ASSIGNMENT →
Please output the data exactly, without omitting anything.

DATA UNDER STUDY Start Marker

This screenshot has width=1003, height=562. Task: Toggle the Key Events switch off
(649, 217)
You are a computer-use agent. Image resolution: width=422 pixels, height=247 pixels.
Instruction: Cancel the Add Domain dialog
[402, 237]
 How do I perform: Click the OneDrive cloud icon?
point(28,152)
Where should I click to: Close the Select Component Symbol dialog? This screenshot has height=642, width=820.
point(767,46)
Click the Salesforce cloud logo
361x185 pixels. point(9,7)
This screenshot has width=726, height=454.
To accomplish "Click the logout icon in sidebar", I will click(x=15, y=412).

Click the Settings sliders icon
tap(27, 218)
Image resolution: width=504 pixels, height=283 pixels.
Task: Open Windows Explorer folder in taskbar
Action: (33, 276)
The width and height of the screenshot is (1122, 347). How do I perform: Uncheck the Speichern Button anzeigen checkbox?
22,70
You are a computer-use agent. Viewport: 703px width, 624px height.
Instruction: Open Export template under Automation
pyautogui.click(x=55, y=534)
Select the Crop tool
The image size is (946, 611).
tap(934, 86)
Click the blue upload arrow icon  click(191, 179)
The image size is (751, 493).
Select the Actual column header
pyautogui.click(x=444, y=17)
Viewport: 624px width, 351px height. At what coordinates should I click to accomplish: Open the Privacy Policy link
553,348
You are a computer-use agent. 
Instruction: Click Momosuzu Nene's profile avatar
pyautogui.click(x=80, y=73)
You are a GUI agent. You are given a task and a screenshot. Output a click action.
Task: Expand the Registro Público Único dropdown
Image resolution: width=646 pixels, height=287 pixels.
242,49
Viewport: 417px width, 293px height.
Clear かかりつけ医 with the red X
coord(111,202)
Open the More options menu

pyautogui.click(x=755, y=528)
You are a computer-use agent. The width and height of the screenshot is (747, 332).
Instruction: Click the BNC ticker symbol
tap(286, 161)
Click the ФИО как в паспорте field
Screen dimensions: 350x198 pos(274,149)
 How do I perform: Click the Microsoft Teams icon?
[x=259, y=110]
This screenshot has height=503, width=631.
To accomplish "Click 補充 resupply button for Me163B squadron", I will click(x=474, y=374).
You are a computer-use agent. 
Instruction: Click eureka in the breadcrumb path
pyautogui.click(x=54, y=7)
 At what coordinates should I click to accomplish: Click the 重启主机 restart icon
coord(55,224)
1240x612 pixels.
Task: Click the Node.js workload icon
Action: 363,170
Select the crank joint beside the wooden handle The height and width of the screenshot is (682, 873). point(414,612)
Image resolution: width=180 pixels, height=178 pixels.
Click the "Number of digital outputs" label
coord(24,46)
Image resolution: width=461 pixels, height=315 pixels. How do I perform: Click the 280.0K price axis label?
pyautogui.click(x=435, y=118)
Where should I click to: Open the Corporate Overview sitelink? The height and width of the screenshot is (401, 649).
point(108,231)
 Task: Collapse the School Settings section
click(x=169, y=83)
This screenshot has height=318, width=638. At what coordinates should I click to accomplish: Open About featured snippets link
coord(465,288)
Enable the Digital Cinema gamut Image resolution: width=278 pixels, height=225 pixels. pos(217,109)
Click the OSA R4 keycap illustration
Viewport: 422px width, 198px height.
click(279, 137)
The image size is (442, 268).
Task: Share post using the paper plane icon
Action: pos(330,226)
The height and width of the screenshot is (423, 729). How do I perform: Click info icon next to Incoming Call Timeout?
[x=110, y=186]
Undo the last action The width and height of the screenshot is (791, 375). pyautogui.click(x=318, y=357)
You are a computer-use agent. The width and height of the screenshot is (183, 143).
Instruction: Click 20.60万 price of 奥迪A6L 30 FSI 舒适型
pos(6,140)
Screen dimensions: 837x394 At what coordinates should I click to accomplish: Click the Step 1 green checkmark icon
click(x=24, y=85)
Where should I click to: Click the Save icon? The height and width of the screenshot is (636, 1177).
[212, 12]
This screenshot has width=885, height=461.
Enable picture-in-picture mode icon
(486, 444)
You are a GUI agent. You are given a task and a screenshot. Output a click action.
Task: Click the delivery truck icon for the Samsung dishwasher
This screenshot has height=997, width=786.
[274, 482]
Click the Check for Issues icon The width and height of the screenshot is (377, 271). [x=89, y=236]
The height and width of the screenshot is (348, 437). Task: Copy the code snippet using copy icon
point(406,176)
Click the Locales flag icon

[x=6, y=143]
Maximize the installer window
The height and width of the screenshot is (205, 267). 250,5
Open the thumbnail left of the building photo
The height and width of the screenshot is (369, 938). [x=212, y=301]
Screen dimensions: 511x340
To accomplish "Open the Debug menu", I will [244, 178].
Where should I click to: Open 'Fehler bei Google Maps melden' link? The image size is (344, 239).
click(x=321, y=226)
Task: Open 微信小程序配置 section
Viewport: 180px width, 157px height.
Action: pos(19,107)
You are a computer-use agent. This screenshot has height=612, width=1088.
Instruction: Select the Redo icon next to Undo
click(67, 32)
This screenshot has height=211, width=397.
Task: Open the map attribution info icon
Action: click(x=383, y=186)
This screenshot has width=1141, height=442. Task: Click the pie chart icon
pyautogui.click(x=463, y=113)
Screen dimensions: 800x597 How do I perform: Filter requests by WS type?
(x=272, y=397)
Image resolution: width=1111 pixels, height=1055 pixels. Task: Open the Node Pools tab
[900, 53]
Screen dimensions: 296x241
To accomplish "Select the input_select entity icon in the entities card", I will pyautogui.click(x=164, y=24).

DATA UNDER STUDY End Marker

RESPONSE TO THE TASK →
This screenshot has width=1003, height=562. Task: Toggle the Key Events switch off
(649, 217)
You are a computer-use agent. Image resolution: width=422 pixels, height=247 pixels.
Instruction: Cancel the Add Domain dialog
[402, 237]
 How do I perform: Click the OneDrive cloud icon?
point(28,152)
Where should I click to: Close the Select Component Symbol dialog? This screenshot has height=642, width=820.
point(767,46)
Click the Salesforce cloud logo
361x185 pixels. point(9,7)
This screenshot has width=726, height=454.
To accomplish "Click the logout icon in sidebar", I will click(x=15, y=412).

Click the Settings sliders icon
tap(27, 218)
Image resolution: width=504 pixels, height=283 pixels.
Task: Open Windows Explorer folder in taskbar
Action: (33, 276)
The width and height of the screenshot is (1122, 347). How do I perform: Uncheck the Speichern Button anzeigen checkbox?
22,70
You are a computer-use agent. Viewport: 703px width, 624px height.
Instruction: Open Export template under Automation
pyautogui.click(x=55, y=534)
Select the Crop tool
The image size is (946, 611).
tap(934, 86)
Click the blue upload arrow icon  click(191, 179)
The image size is (751, 493).
Select the Actual column header
pyautogui.click(x=444, y=17)
Viewport: 624px width, 351px height. At what coordinates should I click to accomplish: Open the Privacy Policy link
553,348
You are a computer-use agent. 
Instruction: Click Momosuzu Nene's profile avatar
pyautogui.click(x=80, y=73)
You are a GUI agent. You are given a task and a screenshot. Output a click action.
Task: Expand the Registro Público Único dropdown
Image resolution: width=646 pixels, height=287 pixels.
242,49
Viewport: 417px width, 293px height.
Clear かかりつけ医 with the red X
coord(111,202)
Open the More options menu

pyautogui.click(x=755, y=528)
You are a computer-use agent. The width and height of the screenshot is (747, 332).
Instruction: Click the BNC ticker symbol
tap(286, 161)
Click the ФИО как в паспорте field
Screen dimensions: 350x198 pos(274,149)
 How do I perform: Click the Microsoft Teams icon?
[x=259, y=110]
This screenshot has height=503, width=631.
To accomplish "Click 補充 resupply button for Me163B squadron", I will click(x=474, y=374).
You are a computer-use agent. 
Instruction: Click eureka in the breadcrumb path
pyautogui.click(x=54, y=7)
 At what coordinates should I click to accomplish: Click the 重启主机 restart icon
coord(55,224)
1240x612 pixels.
Task: Click the Node.js workload icon
Action: 363,170
Select the crank joint beside the wooden handle The height and width of the screenshot is (682, 873). point(414,612)
Image resolution: width=180 pixels, height=178 pixels.
Click the "Number of digital outputs" label
coord(24,46)
Image resolution: width=461 pixels, height=315 pixels. How do I perform: Click the 280.0K price axis label?
pyautogui.click(x=435, y=118)
Where should I click to: Open the Corporate Overview sitelink? The height and width of the screenshot is (401, 649).
point(108,231)
 Task: Collapse the School Settings section
click(x=169, y=83)
This screenshot has height=318, width=638. At what coordinates should I click to accomplish: Open About featured snippets link
coord(465,288)
Enable the Digital Cinema gamut Image resolution: width=278 pixels, height=225 pixels. pos(217,109)
Click the OSA R4 keycap illustration
Viewport: 422px width, 198px height.
click(279, 137)
The image size is (442, 268).
Task: Share post using the paper plane icon
Action: pos(330,226)
The height and width of the screenshot is (423, 729). How do I perform: Click info icon next to Incoming Call Timeout?
[x=110, y=186]
Undo the last action The width and height of the screenshot is (791, 375). pyautogui.click(x=318, y=357)
You are a computer-use agent. The width and height of the screenshot is (183, 143).
Instruction: Click 20.60万 price of 奥迪A6L 30 FSI 舒适型
pos(6,140)
Screen dimensions: 837x394 At what coordinates should I click to accomplish: Click the Step 1 green checkmark icon
click(x=24, y=85)
Where should I click to: Click the Save icon? The height and width of the screenshot is (636, 1177).
[212, 12]
This screenshot has width=885, height=461.
Enable picture-in-picture mode icon
(486, 444)
You are a GUI agent. You are given a task and a screenshot. Output a click action.
Task: Click the delivery truck icon for the Samsung dishwasher
This screenshot has height=997, width=786.
[274, 482]
Click the Check for Issues icon The width and height of the screenshot is (377, 271). [x=89, y=236]
The height and width of the screenshot is (348, 437). Task: Copy the code snippet using copy icon
point(406,176)
Click the Locales flag icon

[x=6, y=143]
Maximize the installer window
The height and width of the screenshot is (205, 267). 250,5
Open the thumbnail left of the building photo
The height and width of the screenshot is (369, 938). [x=212, y=301]
Screen dimensions: 511x340
To accomplish "Open the Debug menu", I will [244, 178].
Where should I click to: Open 'Fehler bei Google Maps melden' link? The image size is (344, 239).
click(x=321, y=226)
Task: Open 微信小程序配置 section
Viewport: 180px width, 157px height.
Action: pos(19,107)
You are a computer-use agent. This screenshot has height=612, width=1088.
Instruction: Select the Redo icon next to Undo
click(67, 32)
This screenshot has height=211, width=397.
Task: Open the map attribution info icon
Action: click(x=383, y=186)
This screenshot has width=1141, height=442. Task: Click the pie chart icon
pyautogui.click(x=463, y=113)
Screen dimensions: 800x597 How do I perform: Filter requests by WS type?
(x=272, y=397)
Image resolution: width=1111 pixels, height=1055 pixels. Task: Open the Node Pools tab
[900, 53]
Screen dimensions: 296x241
To accomplish "Select the input_select entity icon in the entities card", I will pyautogui.click(x=164, y=24).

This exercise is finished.